Aside from the familiar move-sets Natsume's combat mechanic is quite technical, and we actually had to consult an online fan FAQ to really understand all of the conditional moves and little nuances required to win our first match. The first encounter was a slaughter that saw our six-foot behemoth tossed around like a frisbee until they got pinned. It was embarrassing.
But the more time you spend with this game, the more it starts to reveal a degree of depth. In something of a missed trick there is no practice mode to help you learn the ropes – all you get are two-player exhibition matches, so you have to be prepared to learn through several crushing defeats before it all clicks. The first rule is to not mash buttons when locked into a clinched grapple and, instead, simply input your next move before the opponent does to punish them. Spamming commands will make you lose out every time.
It only gets more layered from there, as there are different commands for picking up your foe when they're laid flat out or stunned in a sitting position. Things you would think simple – such as climbing up on the turnbuckle or tagging in your buddy during a 2v2 match-up are complex and require a trip to the manual or, again, a guide to fully understand.
This is both a plus and a minus in our book, because depth and technicality are rarely negative features in fighting games, but when those rules are obscured, it can often sap the fun out of your experience. All we're saying is: be prepared to invest time into learning this game. Once you know the rules solo play almost becomes redundant on easy and normal modes, because you'll figure out how to time commands so that you win every grapple.
We almost perfected our way through every round of the game's Championship Tournament mode, which shouldn't really happen, but for some reason the CPU mostly tries to throw you. All you have to do is input your next move as soon as their arms lock and you'll never fail. Hard mode narrows the throw window considerably, but chances are you'll still win constantly.
And so it falls to multiplayer to pick this game's broken body off the mat and into the squared-circle of fun. Up to four players can participate here – although the original SNES cart allowed for six with controller port extenders. There are 2v2 tag matches and a round robin mode that can be tailored to include a selection of wrestlers.
It's much more fun with a second person because the grappling feels less mechanical, and it really does become a game of discipline and patience. If you mash inputs to break out of a clinch first you'll easily fail and eat a suplex sandwich for your carelessness, while level- headed players will get their timing down and dish out the hurt before their buddy.
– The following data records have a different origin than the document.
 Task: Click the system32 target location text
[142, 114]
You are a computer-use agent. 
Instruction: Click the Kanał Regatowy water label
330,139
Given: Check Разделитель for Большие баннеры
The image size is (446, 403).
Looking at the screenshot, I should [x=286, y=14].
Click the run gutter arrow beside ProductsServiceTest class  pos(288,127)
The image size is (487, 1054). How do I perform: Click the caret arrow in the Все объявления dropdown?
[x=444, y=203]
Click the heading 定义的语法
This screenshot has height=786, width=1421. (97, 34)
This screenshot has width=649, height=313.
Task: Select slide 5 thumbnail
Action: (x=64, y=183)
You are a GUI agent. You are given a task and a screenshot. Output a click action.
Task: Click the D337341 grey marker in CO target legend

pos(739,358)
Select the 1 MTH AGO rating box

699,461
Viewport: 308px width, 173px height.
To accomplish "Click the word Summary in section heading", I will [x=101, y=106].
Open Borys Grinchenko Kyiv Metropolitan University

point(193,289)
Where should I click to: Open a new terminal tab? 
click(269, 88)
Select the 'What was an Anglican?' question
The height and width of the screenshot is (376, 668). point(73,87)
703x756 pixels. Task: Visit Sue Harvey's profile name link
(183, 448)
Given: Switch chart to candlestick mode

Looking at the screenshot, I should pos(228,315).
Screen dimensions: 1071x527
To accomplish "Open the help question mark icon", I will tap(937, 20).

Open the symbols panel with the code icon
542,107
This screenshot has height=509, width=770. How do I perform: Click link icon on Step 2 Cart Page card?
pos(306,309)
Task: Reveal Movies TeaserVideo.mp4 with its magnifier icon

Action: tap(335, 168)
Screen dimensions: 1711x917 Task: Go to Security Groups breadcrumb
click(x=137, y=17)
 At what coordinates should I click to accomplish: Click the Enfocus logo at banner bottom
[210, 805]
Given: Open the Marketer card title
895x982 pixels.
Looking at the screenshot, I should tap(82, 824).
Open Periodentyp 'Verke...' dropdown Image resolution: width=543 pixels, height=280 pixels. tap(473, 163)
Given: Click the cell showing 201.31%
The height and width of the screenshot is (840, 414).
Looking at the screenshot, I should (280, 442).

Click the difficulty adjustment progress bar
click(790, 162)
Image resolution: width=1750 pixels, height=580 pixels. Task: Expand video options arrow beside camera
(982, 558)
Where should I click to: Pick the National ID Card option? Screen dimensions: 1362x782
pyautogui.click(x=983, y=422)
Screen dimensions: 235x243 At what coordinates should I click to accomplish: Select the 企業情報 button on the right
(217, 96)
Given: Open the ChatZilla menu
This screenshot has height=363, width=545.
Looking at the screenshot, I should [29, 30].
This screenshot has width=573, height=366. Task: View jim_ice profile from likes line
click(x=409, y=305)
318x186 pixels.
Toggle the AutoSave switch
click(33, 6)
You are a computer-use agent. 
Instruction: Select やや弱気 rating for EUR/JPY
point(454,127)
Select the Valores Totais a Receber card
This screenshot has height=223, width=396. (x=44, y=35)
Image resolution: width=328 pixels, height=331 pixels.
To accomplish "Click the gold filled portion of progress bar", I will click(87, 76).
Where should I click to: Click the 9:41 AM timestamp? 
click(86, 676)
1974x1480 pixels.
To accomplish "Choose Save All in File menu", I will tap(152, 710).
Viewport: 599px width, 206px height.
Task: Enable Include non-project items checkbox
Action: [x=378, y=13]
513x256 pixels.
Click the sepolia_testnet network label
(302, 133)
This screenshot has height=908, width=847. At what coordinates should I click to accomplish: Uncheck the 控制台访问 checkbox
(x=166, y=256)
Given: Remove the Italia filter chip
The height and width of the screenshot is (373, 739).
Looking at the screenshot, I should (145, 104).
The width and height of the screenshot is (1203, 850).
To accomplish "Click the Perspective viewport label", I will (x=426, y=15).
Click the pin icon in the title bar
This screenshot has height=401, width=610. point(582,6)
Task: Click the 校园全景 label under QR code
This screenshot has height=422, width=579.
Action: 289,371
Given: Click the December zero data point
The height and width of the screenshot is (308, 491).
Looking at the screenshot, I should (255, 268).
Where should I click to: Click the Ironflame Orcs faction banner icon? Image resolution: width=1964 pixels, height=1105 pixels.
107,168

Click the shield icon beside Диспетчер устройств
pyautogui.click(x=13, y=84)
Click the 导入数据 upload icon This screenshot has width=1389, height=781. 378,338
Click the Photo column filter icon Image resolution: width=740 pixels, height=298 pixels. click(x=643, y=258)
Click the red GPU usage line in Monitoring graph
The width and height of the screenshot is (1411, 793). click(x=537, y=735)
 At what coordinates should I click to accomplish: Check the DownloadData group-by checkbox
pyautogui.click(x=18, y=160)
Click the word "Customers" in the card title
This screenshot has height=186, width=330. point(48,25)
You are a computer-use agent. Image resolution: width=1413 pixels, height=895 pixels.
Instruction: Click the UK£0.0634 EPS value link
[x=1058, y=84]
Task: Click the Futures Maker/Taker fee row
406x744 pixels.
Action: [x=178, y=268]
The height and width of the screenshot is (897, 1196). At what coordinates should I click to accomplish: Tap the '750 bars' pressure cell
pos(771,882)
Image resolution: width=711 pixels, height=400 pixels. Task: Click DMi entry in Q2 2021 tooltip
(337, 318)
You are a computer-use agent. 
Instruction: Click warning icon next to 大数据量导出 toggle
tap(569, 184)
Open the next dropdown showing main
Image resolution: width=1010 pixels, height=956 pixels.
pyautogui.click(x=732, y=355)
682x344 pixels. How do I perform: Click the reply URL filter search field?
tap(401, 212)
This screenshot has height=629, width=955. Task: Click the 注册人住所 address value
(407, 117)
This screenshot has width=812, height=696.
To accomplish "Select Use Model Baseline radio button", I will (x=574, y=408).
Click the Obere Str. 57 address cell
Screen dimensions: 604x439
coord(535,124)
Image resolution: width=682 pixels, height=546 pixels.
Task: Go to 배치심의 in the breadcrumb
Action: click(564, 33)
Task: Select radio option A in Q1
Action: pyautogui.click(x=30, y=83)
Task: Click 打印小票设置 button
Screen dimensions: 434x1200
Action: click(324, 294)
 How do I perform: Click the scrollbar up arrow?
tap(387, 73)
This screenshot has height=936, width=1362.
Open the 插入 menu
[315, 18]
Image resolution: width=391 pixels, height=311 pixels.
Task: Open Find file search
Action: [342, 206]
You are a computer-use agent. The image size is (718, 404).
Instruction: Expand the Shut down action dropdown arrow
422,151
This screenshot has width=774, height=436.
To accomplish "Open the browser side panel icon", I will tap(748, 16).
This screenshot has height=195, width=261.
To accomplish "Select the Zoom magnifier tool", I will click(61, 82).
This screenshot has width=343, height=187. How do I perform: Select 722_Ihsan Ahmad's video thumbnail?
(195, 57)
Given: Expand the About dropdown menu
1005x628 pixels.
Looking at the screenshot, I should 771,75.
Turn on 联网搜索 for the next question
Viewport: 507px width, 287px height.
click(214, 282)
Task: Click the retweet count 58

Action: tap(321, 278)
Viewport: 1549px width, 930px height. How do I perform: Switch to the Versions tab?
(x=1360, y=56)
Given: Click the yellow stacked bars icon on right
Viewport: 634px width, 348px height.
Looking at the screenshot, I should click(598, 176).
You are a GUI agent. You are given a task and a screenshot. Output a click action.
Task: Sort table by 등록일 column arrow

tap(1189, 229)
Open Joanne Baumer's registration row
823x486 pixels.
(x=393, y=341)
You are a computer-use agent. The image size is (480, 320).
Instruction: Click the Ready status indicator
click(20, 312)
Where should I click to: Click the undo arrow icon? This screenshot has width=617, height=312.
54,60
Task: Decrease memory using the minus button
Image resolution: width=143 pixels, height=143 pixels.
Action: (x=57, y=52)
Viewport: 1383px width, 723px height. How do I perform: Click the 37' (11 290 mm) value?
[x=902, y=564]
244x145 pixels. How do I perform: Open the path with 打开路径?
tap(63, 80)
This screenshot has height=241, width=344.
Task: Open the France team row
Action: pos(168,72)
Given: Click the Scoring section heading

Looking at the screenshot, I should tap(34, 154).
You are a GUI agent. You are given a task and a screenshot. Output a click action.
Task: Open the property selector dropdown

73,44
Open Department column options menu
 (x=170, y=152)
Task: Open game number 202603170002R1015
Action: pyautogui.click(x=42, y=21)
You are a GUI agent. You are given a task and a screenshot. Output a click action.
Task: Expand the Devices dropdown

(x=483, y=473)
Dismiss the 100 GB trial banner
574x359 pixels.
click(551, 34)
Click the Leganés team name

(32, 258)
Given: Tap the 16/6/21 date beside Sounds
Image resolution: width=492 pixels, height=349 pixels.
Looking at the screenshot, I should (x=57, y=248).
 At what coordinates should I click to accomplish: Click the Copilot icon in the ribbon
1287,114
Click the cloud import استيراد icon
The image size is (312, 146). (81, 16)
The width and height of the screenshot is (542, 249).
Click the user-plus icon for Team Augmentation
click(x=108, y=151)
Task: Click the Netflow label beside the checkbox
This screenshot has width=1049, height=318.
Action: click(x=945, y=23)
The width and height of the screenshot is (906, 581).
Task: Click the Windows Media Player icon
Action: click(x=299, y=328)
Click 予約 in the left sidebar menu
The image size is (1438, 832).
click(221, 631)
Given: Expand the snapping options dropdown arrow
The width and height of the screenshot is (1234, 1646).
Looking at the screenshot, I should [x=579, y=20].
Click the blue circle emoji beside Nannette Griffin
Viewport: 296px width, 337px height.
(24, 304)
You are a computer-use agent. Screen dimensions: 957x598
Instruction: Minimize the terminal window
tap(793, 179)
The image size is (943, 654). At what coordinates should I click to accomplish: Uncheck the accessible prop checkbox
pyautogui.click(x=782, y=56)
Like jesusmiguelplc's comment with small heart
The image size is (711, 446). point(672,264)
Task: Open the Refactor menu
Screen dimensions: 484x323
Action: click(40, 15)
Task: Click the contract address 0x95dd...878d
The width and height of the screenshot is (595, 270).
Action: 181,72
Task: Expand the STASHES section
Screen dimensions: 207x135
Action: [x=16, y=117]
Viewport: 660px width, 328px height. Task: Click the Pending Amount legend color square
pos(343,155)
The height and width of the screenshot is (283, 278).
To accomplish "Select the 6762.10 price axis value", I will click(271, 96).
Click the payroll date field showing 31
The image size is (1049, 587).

There are some cases where mashing is encouraged and is actually quite fun – such as getting up after a throw, breaking out of submission holds and trying to shrug of your opponent when pinned. There's always something endearing about local play games that involve a degree of mashing, as it creates tension in the room and a playful competitiveness that's often lost in modern online fighters. To that end there's certainly a degree of rose-tinted nostalgia tucked into this game's tight black trunks.
This is no Fire Pro Wrestling, but Natsume's effort is worth looking at if you're a fan of the sport, and if you have other people to play with. You should absolutely avoid this one if you intend on playing solo, however, because it really does become soulless quite fast, thanks in part to the bland roster and predictable CPU.
Natsume Championship Wrestling is passable, but it's surely no slobberknocker – whatever that means. We're not exactly sure.